As more data over the years came out, it became clear that being undetectable meant the risk of transmission was negligible to a point where it was not worth worrying about. Bruce Richman, founder of Prevention Access Campaign, which promotes the U=U message, understood the importance of these data.
He believed that people could help fight HIV stigma with this information. They could live without this cloud over them that they’re putting people at risk for falling in love. To me, U=U is a strong way of helping the community to come together. It also helps us move down the road toward a point of equality for people who are HIV positive.
There are people who continue to say that statistically there still could be some transmissions, but even these individuals acknowledge that the fact is that we have observed no transmissions from those who are undetectable.
It’s interesting to hear you, a scientist, discuss the social impact of data.
I am a trained biomedical scientist, not a behavioral scientist, but I realize that with HIV you can’t make progress on your own on the biomedical side without understanding the behavioral and social science side of this equation.
A strength of NIH is the National Institute of Mental Health (NIMH), which is highly engaged in the behavioral and social science side of HIV. To enhance our effectiveness, NIAID and NIMH have co-located our two AIDS divisions within the same space.
My next door neighbor at work is the director of the NIMH Division of AIDS. We’ve put together the best biomedical research with the best behavioral and social science research so that we can attack these problems together.
As a result, I feel comfortable talking about the social impacts of HIV because we approach this internally as an integrated strategy to help improve our approach to adherence, for example. That’s where the belief in supporting long-acting formulations comes from.
Long-acting formulations don’t solve the adherence problem, but they do change the problem into a more manageable one. That, I think, is something people need to acknowledge.

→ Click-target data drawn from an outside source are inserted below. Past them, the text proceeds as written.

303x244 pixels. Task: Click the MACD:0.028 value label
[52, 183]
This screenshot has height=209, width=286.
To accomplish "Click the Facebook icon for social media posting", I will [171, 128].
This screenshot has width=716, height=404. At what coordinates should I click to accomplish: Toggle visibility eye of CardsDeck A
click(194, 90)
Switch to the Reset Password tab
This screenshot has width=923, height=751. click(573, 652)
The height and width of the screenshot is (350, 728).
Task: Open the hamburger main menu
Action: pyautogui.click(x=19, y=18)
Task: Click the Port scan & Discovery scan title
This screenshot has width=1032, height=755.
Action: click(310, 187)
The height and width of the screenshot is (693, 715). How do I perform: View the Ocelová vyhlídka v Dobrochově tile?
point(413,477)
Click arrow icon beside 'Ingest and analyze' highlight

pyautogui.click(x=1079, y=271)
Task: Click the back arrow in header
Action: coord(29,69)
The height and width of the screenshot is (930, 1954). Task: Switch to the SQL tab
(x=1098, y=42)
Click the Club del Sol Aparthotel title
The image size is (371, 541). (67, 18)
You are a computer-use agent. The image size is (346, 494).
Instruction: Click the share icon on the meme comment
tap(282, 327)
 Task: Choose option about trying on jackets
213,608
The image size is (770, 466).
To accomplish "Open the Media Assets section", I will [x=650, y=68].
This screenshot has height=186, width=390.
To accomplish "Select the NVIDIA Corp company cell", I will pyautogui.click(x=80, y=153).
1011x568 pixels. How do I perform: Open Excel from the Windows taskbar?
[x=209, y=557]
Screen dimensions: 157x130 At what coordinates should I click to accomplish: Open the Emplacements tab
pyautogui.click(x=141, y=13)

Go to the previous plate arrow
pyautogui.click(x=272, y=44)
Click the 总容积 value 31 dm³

Where are we with vaccine research?
When we started with this research, we had a series of vaccines with no efficacy and even a vaccine that actually caused harm. Then the RV144 trial, which was 31 percent efficacious, made us all ask if we could get to 50 percent.
That rate in statistical modeling has the potential for profound impact on the epidemic when combined with things like adult medical male circumcision, plus treatment as prevention and rollout of pre-exposure prophylaxis.
The result is that we now have, for the first time in the history of HIV vaccine research, two test-of-concept trials going on in sub-Saharan Africa. One is a trial called HVTN 702, which is a modified version of the RV144 trial that showed such promise. The other is called the Imbokodo trial.
We’ll see if either of them hit the 50 to 70 percent efficacy that we’re seeking. If we got a vaccine that had at least 50 percent efficacy, we could then build a better mousetrap, so to speak. To me, this is an exciting time.